> _Action item_:
In the answer, each line of the listing should appear again unchanged.
□ □ □ □ □
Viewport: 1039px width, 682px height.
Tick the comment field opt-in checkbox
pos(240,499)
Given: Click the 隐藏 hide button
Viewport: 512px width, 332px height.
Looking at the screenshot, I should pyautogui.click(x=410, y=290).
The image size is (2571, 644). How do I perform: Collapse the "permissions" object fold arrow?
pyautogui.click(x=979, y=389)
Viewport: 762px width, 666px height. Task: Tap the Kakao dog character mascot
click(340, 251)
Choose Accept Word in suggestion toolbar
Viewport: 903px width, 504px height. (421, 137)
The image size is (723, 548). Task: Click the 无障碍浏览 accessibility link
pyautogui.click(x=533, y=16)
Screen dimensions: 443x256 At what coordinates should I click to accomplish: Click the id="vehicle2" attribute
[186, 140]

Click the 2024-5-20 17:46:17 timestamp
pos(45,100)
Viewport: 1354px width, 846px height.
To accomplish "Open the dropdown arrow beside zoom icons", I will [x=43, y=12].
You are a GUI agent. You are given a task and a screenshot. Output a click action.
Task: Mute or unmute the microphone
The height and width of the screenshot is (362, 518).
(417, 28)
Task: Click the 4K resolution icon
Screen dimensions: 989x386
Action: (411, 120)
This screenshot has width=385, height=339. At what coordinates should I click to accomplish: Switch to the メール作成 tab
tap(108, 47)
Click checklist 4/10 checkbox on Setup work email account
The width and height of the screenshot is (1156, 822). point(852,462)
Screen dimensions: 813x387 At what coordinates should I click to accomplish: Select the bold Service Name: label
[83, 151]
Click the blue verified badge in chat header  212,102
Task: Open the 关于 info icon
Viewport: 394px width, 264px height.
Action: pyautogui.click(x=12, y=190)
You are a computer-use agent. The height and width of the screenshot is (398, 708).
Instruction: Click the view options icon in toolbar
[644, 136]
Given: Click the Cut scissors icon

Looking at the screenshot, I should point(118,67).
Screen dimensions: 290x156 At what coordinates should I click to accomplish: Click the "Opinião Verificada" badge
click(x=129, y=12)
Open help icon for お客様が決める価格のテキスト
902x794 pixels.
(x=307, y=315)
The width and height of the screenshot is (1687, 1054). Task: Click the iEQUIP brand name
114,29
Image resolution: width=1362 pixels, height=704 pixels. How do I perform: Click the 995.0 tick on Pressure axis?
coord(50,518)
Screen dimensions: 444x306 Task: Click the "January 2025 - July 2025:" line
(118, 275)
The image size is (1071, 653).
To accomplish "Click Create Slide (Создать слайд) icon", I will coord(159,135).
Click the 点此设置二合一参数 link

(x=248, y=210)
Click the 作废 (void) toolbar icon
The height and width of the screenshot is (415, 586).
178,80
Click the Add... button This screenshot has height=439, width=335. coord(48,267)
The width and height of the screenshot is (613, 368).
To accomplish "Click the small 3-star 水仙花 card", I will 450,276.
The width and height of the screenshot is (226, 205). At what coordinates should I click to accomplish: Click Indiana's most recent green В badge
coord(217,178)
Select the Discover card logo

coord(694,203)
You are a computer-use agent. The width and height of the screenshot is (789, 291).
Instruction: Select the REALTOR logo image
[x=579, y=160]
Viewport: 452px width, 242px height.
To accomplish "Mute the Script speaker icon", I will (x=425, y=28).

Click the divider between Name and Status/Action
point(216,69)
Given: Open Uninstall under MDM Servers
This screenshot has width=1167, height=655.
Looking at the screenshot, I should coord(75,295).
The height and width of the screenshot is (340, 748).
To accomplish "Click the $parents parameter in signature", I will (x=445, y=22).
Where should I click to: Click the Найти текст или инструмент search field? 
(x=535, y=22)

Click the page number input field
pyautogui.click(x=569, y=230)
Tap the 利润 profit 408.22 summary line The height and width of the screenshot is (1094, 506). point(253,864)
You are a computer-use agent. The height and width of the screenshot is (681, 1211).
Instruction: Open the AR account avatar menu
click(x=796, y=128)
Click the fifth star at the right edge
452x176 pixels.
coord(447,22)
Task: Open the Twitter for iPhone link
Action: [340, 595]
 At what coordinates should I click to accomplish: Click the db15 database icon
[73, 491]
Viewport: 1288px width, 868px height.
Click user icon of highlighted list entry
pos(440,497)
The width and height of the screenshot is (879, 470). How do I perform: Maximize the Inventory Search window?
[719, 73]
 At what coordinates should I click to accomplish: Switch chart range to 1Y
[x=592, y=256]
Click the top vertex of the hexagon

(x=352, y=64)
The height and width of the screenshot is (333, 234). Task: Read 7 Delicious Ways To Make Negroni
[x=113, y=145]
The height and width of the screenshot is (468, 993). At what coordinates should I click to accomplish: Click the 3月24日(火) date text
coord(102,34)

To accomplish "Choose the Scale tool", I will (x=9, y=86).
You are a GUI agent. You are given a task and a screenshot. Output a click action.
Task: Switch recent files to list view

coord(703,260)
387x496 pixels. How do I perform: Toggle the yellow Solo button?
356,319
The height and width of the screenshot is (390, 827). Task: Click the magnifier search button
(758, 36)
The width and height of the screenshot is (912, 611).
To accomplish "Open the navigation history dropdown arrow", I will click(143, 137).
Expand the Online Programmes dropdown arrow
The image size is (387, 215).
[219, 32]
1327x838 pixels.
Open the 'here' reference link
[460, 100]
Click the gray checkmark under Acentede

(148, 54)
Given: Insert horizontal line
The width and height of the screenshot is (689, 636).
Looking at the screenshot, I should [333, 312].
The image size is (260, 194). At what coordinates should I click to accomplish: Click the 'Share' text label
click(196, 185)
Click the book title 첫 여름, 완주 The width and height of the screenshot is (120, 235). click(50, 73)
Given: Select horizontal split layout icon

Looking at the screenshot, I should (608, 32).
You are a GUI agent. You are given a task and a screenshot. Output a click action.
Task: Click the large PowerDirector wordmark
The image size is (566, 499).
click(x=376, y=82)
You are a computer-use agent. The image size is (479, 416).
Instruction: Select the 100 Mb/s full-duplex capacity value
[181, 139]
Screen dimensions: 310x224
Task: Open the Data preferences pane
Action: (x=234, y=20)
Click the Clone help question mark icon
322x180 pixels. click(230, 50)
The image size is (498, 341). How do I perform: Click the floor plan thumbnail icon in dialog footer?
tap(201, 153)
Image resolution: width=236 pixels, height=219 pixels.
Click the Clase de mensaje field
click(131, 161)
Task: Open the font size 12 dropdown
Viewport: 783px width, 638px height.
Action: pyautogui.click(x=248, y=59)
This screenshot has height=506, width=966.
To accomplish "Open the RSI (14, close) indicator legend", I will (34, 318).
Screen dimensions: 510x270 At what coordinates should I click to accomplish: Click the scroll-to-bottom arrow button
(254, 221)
□ □ □ □ □
> _Result of the task_:
Viewport: 1039px width, 682px height.
Tick the comment field opt-in checkbox
pos(240,499)
Given: Click the 隐藏 hide button
Viewport: 512px width, 332px height.
Looking at the screenshot, I should pyautogui.click(x=410, y=290).
The image size is (2571, 644). How do I perform: Collapse the "permissions" object fold arrow?
pyautogui.click(x=979, y=389)
Viewport: 762px width, 666px height. Task: Tap the Kakao dog character mascot
click(340, 251)
Choose Accept Word in suggestion toolbar
Viewport: 903px width, 504px height. (421, 137)
The image size is (723, 548). Task: Click the 无障碍浏览 accessibility link
pyautogui.click(x=533, y=16)
Screen dimensions: 443x256 At what coordinates should I click to accomplish: Click the id="vehicle2" attribute
[186, 140]

Click the 2024-5-20 17:46:17 timestamp
pos(45,100)
Viewport: 1354px width, 846px height.
To accomplish "Open the dropdown arrow beside zoom icons", I will [x=43, y=12].
You are a GUI agent. You are given a task and a screenshot. Output a click action.
Task: Mute or unmute the microphone
The height and width of the screenshot is (362, 518).
(417, 28)
Task: Click the 4K resolution icon
Screen dimensions: 989x386
Action: (411, 120)
This screenshot has width=385, height=339. At what coordinates should I click to accomplish: Switch to the メール作成 tab
tap(108, 47)
Click checklist 4/10 checkbox on Setup work email account
The width and height of the screenshot is (1156, 822). point(852,462)
Screen dimensions: 813x387 At what coordinates should I click to accomplish: Select the bold Service Name: label
[83, 151]
Click the blue verified badge in chat header  212,102
Task: Open the 关于 info icon
Viewport: 394px width, 264px height.
Action: pyautogui.click(x=12, y=190)
You are a computer-use agent. The height and width of the screenshot is (398, 708).
Instruction: Click the view options icon in toolbar
[644, 136]
Given: Click the Cut scissors icon

Looking at the screenshot, I should point(118,67).
Screen dimensions: 290x156 At what coordinates should I click to accomplish: Click the "Opinião Verificada" badge
click(x=129, y=12)
Open help icon for お客様が決める価格のテキスト
902x794 pixels.
(x=307, y=315)
The width and height of the screenshot is (1687, 1054). Task: Click the iEQUIP brand name
114,29
Image resolution: width=1362 pixels, height=704 pixels. How do I perform: Click the 995.0 tick on Pressure axis?
coord(50,518)
Screen dimensions: 444x306 Task: Click the "January 2025 - July 2025:" line
(118, 275)
The image size is (1071, 653).
To accomplish "Click Create Slide (Создать слайд) icon", I will coord(159,135).
Click the 点此设置二合一参数 link

(x=248, y=210)
Click the 作废 (void) toolbar icon
The height and width of the screenshot is (415, 586).
178,80
Click the Add... button This screenshot has height=439, width=335. coord(48,267)
The width and height of the screenshot is (613, 368).
To accomplish "Click the small 3-star 水仙花 card", I will 450,276.
The width and height of the screenshot is (226, 205). At what coordinates should I click to accomplish: Click Indiana's most recent green В badge
coord(217,178)
Select the Discover card logo

coord(694,203)
You are a computer-use agent. The width and height of the screenshot is (789, 291).
Instruction: Select the REALTOR logo image
[x=579, y=160]
Viewport: 452px width, 242px height.
To accomplish "Mute the Script speaker icon", I will (x=425, y=28).

Click the divider between Name and Status/Action
point(216,69)
Given: Open Uninstall under MDM Servers
This screenshot has width=1167, height=655.
Looking at the screenshot, I should coord(75,295).
The height and width of the screenshot is (340, 748).
To accomplish "Click the $parents parameter in signature", I will (x=445, y=22).
Where should I click to: Click the Найти текст или инструмент search field? 
(x=535, y=22)

Click the page number input field
pyautogui.click(x=569, y=230)
Tap the 利润 profit 408.22 summary line The height and width of the screenshot is (1094, 506). point(253,864)
You are a computer-use agent. The height and width of the screenshot is (681, 1211).
Instruction: Open the AR account avatar menu
click(x=796, y=128)
Click the fifth star at the right edge
452x176 pixels.
coord(447,22)
Task: Open the Twitter for iPhone link
Action: [340, 595]
 At what coordinates should I click to accomplish: Click the db15 database icon
[73, 491]
Viewport: 1288px width, 868px height.
Click user icon of highlighted list entry
pos(440,497)
The width and height of the screenshot is (879, 470). How do I perform: Maximize the Inventory Search window?
[719, 73]
 At what coordinates should I click to accomplish: Switch chart range to 1Y
[x=592, y=256]
Click the top vertex of the hexagon

(x=352, y=64)
The height and width of the screenshot is (333, 234). Task: Read 7 Delicious Ways To Make Negroni
[x=113, y=145]
The height and width of the screenshot is (468, 993). At what coordinates should I click to accomplish: Click the 3月24日(火) date text
coord(102,34)

To accomplish "Choose the Scale tool", I will (x=9, y=86).
You are a GUI agent. You are given a task and a screenshot. Output a click action.
Task: Switch recent files to list view

coord(703,260)
387x496 pixels. How do I perform: Toggle the yellow Solo button?
356,319
The height and width of the screenshot is (390, 827). Task: Click the magnifier search button
(758, 36)
The width and height of the screenshot is (912, 611).
To accomplish "Open the navigation history dropdown arrow", I will click(143, 137).
Expand the Online Programmes dropdown arrow
The image size is (387, 215).
[219, 32]
1327x838 pixels.
Open the 'here' reference link
[460, 100]
Click the gray checkmark under Acentede

(148, 54)
Given: Insert horizontal line
The width and height of the screenshot is (689, 636).
Looking at the screenshot, I should [333, 312].
The image size is (260, 194). At what coordinates should I click to accomplish: Click the 'Share' text label
click(196, 185)
Click the book title 첫 여름, 완주 The width and height of the screenshot is (120, 235). click(50, 73)
Given: Select horizontal split layout icon

Looking at the screenshot, I should (608, 32).
You are a GUI agent. You are given a task and a screenshot. Output a click action.
Task: Click the large PowerDirector wordmark
The image size is (566, 499).
click(x=376, y=82)
You are a computer-use agent. The image size is (479, 416).
Instruction: Select the 100 Mb/s full-duplex capacity value
[181, 139]
Screen dimensions: 310x224
Task: Open the Data preferences pane
Action: (x=234, y=20)
Click the Clone help question mark icon
322x180 pixels. click(230, 50)
The image size is (498, 341). How do I perform: Click the floor plan thumbnail icon in dialog footer?
tap(201, 153)
Image resolution: width=236 pixels, height=219 pixels.
Click the Clase de mensaje field
click(131, 161)
Task: Open the font size 12 dropdown
Viewport: 783px width, 638px height.
Action: pyautogui.click(x=248, y=59)
This screenshot has height=506, width=966.
To accomplish "Open the RSI (14, close) indicator legend", I will (34, 318).
Screen dimensions: 510x270 At what coordinates should I click to accomplish: Click the scroll-to-bottom arrow button
(254, 221)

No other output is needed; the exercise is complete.